#### The problem:
Please answer these questions using the article on the roots of states below, one per line:
1. Which four animal species does it name as suitable for domestication?
2. Around what year did a return of cold and dryness cause famine?
3. After which archaeological sites are the Natufians named?

Posts Tagged ‘BC’
1.28 the roots of states
Yams, sweet potatoes, taro and dried salmons are calorie-rich but perishable goods: they can be stored for only a few months. In the Levant (the ‘fertile crescent’ in the Middle-East) could cereals be harvested and stored till the next year. Only on the places where wheat, rice and maize could be found and cultivated, chiefdoms could evolve to states. The first actual states, based on a wheat-economy, emerged in the Middle East.
Endowed with wild cereals and animal species suitable for domestication (sheep, goats, cattle and pigs), the Levant and the foothills of the Zagros Mountains (today’s Eastern Turkey) facilitated an early conversion to a more sedentary way of life. The climatic warming after 12,600 BC enticed foraging women to build ever more permanent huts near rich fields of wild wheat, to prevent that other foragers were earlier on the spot to harvest the food[1]. The women learned to store their seasonal yield, so that they could pound the grains with pestles on grinding stones during winter and spring time, producing flour for baking bread every day.
Natufian culture, about 12,000 BC until 9500 BC
The population of this region – named Natufians after the archaeological sites around Wadi al-Natuf – bloomed until a return of cold and dryness around 10,800 BC[2] caused famine, forcing most survivors to return to their ancestral nomadic way of life. Some women, trying to placate the Great Mother Earth (who had been so generous before and apparently had got angry now) by returning some of the best grains to special places. And behold: the great Mother was grateful and produced more of this same quality wheat in the next season. This was the beginning of agriculture. Selecting the best grains for Mother Earth was the beginning of cultivation. In essence this attempt to influence the powers of nature was the first form of ‘sacrificing’ that in later times, when men took control over religion, would develop into more specific forms, involving altars, priests and temples.

#### Record set:
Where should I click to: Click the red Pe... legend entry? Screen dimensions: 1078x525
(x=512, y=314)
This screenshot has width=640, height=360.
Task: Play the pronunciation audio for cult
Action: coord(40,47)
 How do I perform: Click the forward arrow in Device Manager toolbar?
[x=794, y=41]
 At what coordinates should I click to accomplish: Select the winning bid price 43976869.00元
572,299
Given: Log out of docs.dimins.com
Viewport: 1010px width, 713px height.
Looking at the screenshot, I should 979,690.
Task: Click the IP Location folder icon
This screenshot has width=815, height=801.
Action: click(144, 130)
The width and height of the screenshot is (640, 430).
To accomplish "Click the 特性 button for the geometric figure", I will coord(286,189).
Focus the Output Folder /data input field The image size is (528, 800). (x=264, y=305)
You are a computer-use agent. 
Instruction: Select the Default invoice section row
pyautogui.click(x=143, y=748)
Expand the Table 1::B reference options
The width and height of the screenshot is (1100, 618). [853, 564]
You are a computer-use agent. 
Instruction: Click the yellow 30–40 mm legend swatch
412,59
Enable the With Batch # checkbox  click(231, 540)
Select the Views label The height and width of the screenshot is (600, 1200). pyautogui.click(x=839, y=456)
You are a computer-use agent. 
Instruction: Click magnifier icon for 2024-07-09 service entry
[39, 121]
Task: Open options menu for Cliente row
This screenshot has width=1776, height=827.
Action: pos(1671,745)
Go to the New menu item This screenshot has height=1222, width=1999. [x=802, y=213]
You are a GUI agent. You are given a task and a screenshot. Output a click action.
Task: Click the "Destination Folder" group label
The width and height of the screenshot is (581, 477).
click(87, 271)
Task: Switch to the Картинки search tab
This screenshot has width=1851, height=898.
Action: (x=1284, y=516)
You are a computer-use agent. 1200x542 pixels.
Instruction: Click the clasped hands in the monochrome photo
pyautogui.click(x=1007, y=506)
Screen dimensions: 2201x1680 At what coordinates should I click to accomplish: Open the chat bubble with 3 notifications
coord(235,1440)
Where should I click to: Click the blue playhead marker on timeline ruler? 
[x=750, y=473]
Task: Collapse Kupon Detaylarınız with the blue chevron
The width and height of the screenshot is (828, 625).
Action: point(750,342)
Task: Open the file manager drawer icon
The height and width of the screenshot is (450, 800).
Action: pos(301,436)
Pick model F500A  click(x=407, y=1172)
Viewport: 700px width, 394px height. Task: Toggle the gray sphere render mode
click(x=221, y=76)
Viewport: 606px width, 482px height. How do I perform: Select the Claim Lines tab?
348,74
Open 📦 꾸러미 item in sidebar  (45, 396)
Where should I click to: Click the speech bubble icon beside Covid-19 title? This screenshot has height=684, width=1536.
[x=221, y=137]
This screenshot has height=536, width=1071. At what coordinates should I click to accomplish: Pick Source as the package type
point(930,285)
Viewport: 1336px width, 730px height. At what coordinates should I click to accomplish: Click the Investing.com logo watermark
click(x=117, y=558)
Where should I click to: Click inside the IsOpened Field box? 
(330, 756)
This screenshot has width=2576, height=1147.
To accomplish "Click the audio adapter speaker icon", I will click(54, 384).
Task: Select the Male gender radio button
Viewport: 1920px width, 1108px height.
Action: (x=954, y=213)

#### The result:
1. Sheep, goats, cattle and pigs
2. Around 10,800 BC
3. The sites around Wadi al-Natuf